Já falei algumas vezes sobre “meus velhinhos”.
E acho que não me canso de falar disso porque mexe demais comigo.
Creio que não esquecerei jamais o dia em que o seu José me fez perceber o quanto eu vivia alheia a tudo o que os envolve, fazendo meu trabalho de maneira mecânica, quase como uma máquina, como todo bom trabalhador neste mundo capitalista.
A partir daquele dia uma nova visão sobre a vida deles surgiu. Uma nova percepção. Uma nova sensibilidade.
Coisas que antes pareciam tão banais, tão corriqueiras passaram a ser importantes e passaram a me tocar profundamente.
Meu dia a dia é cercado por eles. Suas dúvidas, seus anseios, suas alegrias… Quando, durante o expediente, eles chegam e ficam ali conversando, perguntando, só contando suas histórias, mesmo que esteja cheia de trabalho, me sinto mal em não ouvi-los. Afinal, muitas vezes, como me lembrou o seu José, eles só querem ser ouvidos. Nada mais.
Hoje cedo saí para fazer uns exames. Na volta, dentro do ônibus, sentada no último banco vi um casal de idosos, daqueles bem velhinhos, sentados juntos e de mãos dadas, um pouco mais à frente.
Não me sentiria tocada se eles fossem jovens, mas achei uma graça os dois ali, como eternos namorados.
Quando a velhinha olhou para trás, vi que ela era cega de um olho. Fiquei ainda mais concentrada nos dois.
O senhor puxou o sinal para descer e ajudou sua amada a levantar do banco. Nas escadas, desceu lentamente na frente e a ajudou, com calma e extremo cuidado, a descer os degraus do ônibus. Depois seguiram pelas calçadas, devagar, apoiados um nos braços do outro. Meus olhos se encheram de lágrimas.
Os dois ali, tão frágeis, mas tão atentos um com o outro. Um cuidado que é cada dia mais raro de se ver.
Lembrei-me de meus tios-avós.
Eu os conheci em agosto de 2011. O tio Neco estava então com 101 anos. Imagine o que é isso?! Sua esposa, companheira de 80 anos, com 97 anos, estava acamada, com câncer.

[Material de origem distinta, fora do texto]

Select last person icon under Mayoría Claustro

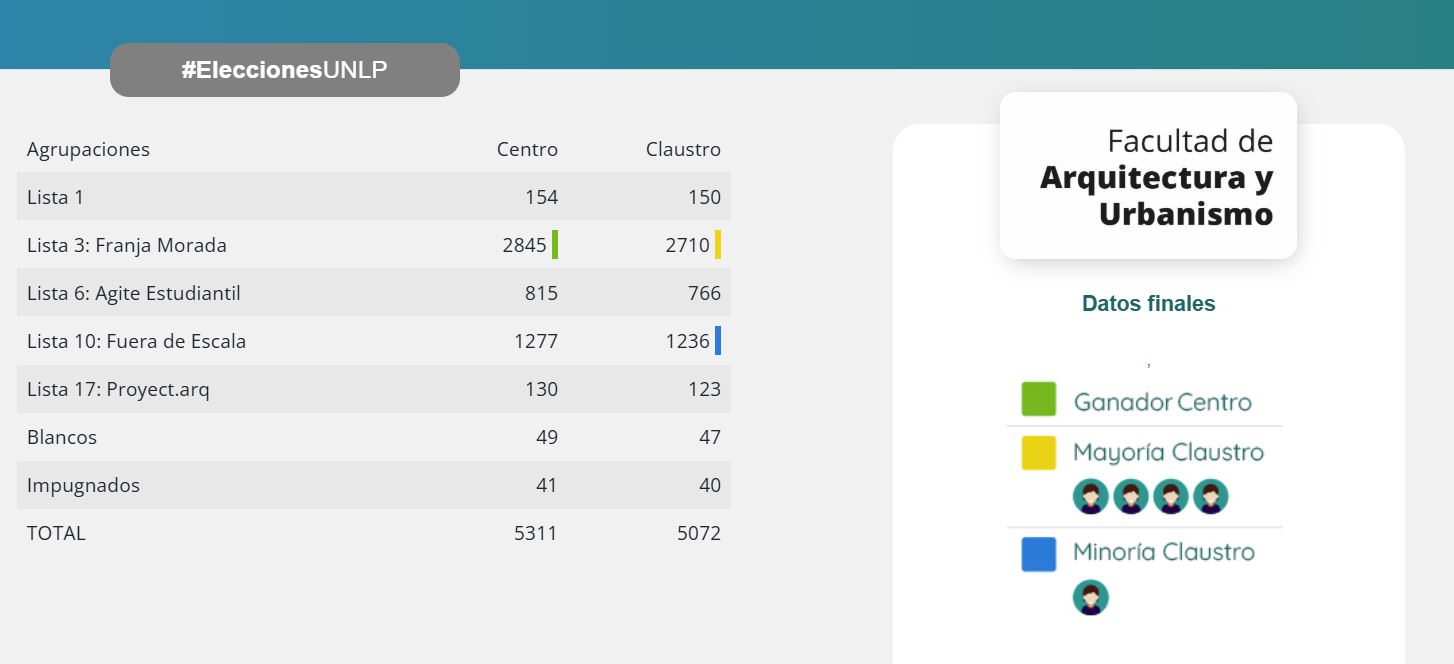coord(1210,496)
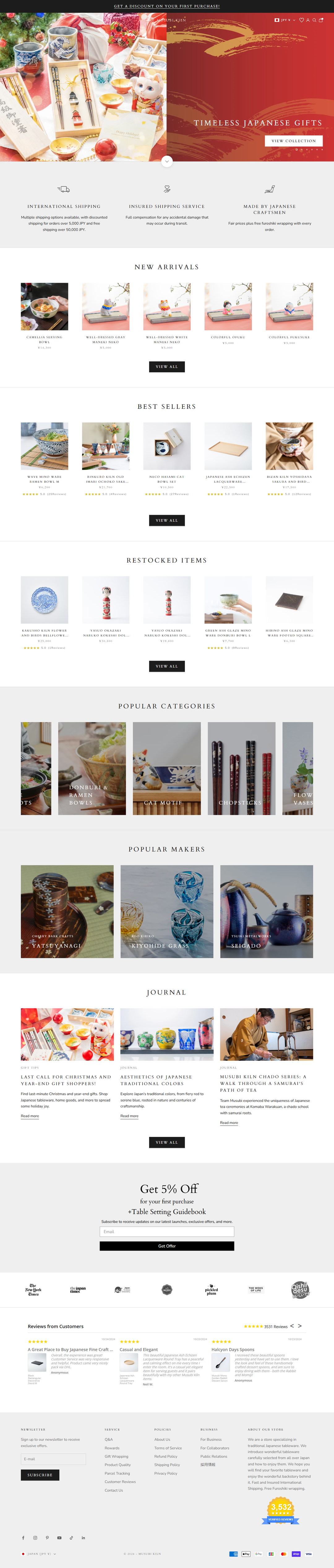The image size is (334, 1568).
Task: Click the down-chevron circle below hero banner
Action: pos(167,161)
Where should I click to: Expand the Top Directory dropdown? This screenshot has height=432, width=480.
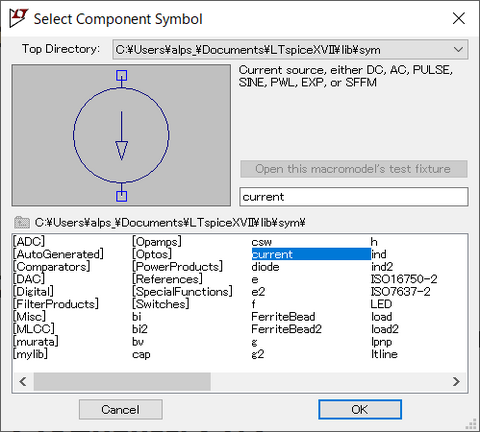[458, 50]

A pele dele parecia de papel, frágil, finíssima. Ele já não ouvia direito, mas andava sozinho, sem ajuda de bengalas, andadores, e sorria o tempo todo, e cantava antigas canções da roça para a gente. Fiquei impressionada. E eles cuidavam um do outro, como fizeram por oito décadas. Era ela quem fazia o café dele antes de adoecer. Era ela quem cuidava de tudo antes de precisar que ele cuidasse dela. E ali estava ele, fazendo tudo o que podia por sua eterna namorada.
Não ouvi os dois se lamentarem, apesar de tudo. A única coisa de que ele reclamou foi de não poder mais tocar viola pois sua pele era realmente muito frágil.
Pouco tempo depois, tio Neco faleceu. Recebi com imensa tristeza a notícia, pois depois de tê-lo conhecido, parecia que ele viveria para sempre! Pareceu-me inclusive que viveria mais que eu. A tia Marcolina seguiu-o logo depois. Talvez não pudessem mais viver um sem o outro.
Naquele agosto eu aprendi muitas coisas, que até hoje me guiam. Aprendi sobre cuidado, sobre paciência, sobre tolerância, sobre respeito, sobre ouvir.
Com meus tios-avós, com o seu José, com outros Josés, Oswaldos, Marias, Anas e todos os que atendo e convivo, aprendo muito, não posso negar. Mas estes dois casos – Seu José e Tio Neco e tia Marcolina – me ensinaram que ouvir, muito mais que falar, tem um poder imenso na vida dessas pessoas que estão há muitos e muitos anos acumulando história, só esperando que alguém se disponha a ouvir e, quem sabe, nesse processo, aprender um pouco.